Aim: Copy the following entries word for word.

Input for this task:
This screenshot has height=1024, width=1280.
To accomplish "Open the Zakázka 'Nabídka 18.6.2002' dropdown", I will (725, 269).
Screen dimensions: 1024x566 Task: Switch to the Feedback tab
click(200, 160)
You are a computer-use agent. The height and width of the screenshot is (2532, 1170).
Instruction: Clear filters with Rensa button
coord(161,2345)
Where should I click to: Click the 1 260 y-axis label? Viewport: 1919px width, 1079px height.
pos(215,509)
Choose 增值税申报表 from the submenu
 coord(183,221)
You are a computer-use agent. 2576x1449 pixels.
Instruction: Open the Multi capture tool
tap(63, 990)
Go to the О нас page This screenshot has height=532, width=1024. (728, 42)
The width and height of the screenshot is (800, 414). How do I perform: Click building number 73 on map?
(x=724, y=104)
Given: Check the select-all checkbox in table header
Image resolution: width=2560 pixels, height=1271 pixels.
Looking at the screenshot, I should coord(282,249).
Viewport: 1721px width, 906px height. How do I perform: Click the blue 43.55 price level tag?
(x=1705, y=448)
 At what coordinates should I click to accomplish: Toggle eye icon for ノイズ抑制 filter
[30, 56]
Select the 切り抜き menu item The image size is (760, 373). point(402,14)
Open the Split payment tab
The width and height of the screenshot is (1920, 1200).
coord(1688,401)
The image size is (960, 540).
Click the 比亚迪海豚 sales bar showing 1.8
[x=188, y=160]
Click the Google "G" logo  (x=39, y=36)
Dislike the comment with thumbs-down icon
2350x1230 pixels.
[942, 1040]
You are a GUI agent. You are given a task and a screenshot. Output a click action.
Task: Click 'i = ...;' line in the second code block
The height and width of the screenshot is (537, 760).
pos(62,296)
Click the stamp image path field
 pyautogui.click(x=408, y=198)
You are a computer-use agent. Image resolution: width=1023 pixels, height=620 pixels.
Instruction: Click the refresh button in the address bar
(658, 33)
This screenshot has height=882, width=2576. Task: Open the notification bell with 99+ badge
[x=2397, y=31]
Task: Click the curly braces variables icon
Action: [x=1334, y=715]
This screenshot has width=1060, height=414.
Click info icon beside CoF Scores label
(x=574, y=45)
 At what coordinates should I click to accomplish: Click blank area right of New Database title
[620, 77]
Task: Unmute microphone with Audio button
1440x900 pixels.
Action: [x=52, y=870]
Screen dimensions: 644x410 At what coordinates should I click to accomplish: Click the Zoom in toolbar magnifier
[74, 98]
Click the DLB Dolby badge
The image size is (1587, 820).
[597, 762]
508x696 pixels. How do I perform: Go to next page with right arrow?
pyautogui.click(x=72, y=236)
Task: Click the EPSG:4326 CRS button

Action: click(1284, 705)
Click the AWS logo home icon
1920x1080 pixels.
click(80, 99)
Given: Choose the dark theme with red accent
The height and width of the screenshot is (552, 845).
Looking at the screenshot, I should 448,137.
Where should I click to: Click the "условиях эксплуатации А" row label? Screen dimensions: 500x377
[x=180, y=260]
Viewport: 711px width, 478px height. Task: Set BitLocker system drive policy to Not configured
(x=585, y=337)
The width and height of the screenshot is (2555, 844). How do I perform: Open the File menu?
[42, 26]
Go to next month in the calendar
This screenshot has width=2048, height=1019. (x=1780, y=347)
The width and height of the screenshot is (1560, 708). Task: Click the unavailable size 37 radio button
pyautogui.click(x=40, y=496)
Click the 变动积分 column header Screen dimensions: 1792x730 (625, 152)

Exercise answer:
This screenshot has height=1024, width=1280.
To accomplish "Open the Zakázka 'Nabídka 18.6.2002' dropdown", I will (725, 269).
Screen dimensions: 1024x566 Task: Switch to the Feedback tab
click(200, 160)
You are a computer-use agent. The height and width of the screenshot is (2532, 1170).
Instruction: Clear filters with Rensa button
coord(161,2345)
Where should I click to: Click the 1 260 y-axis label? Viewport: 1919px width, 1079px height.
pos(215,509)
Choose 增值税申报表 from the submenu
 coord(183,221)
You are a computer-use agent. 2576x1449 pixels.
Instruction: Open the Multi capture tool
tap(63, 990)
Go to the О нас page This screenshot has height=532, width=1024. (728, 42)
The width and height of the screenshot is (800, 414). How do I perform: Click building number 73 on map?
(x=724, y=104)
Given: Check the select-all checkbox in table header
Image resolution: width=2560 pixels, height=1271 pixels.
Looking at the screenshot, I should coord(282,249).
Viewport: 1721px width, 906px height. How do I perform: Click the blue 43.55 price level tag?
(x=1705, y=448)
 At what coordinates should I click to accomplish: Toggle eye icon for ノイズ抑制 filter
[30, 56]
Select the 切り抜き menu item The image size is (760, 373). point(402,14)
Open the Split payment tab
The width and height of the screenshot is (1920, 1200).
coord(1688,401)
The image size is (960, 540).
Click the 比亚迪海豚 sales bar showing 1.8
[x=188, y=160]
Click the Google "G" logo  (x=39, y=36)
Dislike the comment with thumbs-down icon
2350x1230 pixels.
[942, 1040]
You are a GUI agent. You are given a task and a screenshot. Output a click action.
Task: Click 'i = ...;' line in the second code block
The height and width of the screenshot is (537, 760).
pos(62,296)
Click the stamp image path field
 pyautogui.click(x=408, y=198)
You are a computer-use agent. Image resolution: width=1023 pixels, height=620 pixels.
Instruction: Click the refresh button in the address bar
(658, 33)
This screenshot has height=882, width=2576. Task: Open the notification bell with 99+ badge
[x=2397, y=31]
Task: Click the curly braces variables icon
Action: [x=1334, y=715]
This screenshot has width=1060, height=414.
Click info icon beside CoF Scores label
(x=574, y=45)
 At what coordinates should I click to accomplish: Click blank area right of New Database title
[620, 77]
Task: Unmute microphone with Audio button
1440x900 pixels.
Action: [x=52, y=870]
Screen dimensions: 644x410 At what coordinates should I click to accomplish: Click the Zoom in toolbar magnifier
[74, 98]
Click the DLB Dolby badge
The image size is (1587, 820).
[597, 762]
508x696 pixels. How do I perform: Go to next page with right arrow?
pyautogui.click(x=72, y=236)
Task: Click the EPSG:4326 CRS button

Action: click(1284, 705)
Click the AWS logo home icon
1920x1080 pixels.
click(80, 99)
Given: Choose the dark theme with red accent
The height and width of the screenshot is (552, 845).
Looking at the screenshot, I should 448,137.
Where should I click to: Click the "условиях эксплуатации А" row label? Screen dimensions: 500x377
[x=180, y=260]
Viewport: 711px width, 478px height. Task: Set BitLocker system drive policy to Not configured
(x=585, y=337)
The width and height of the screenshot is (2555, 844). How do I perform: Open the File menu?
[42, 26]
Go to next month in the calendar
This screenshot has width=2048, height=1019. (x=1780, y=347)
The width and height of the screenshot is (1560, 708). Task: Click the unavailable size 37 radio button
pyautogui.click(x=40, y=496)
Click the 变动积分 column header Screen dimensions: 1792x730 (625, 152)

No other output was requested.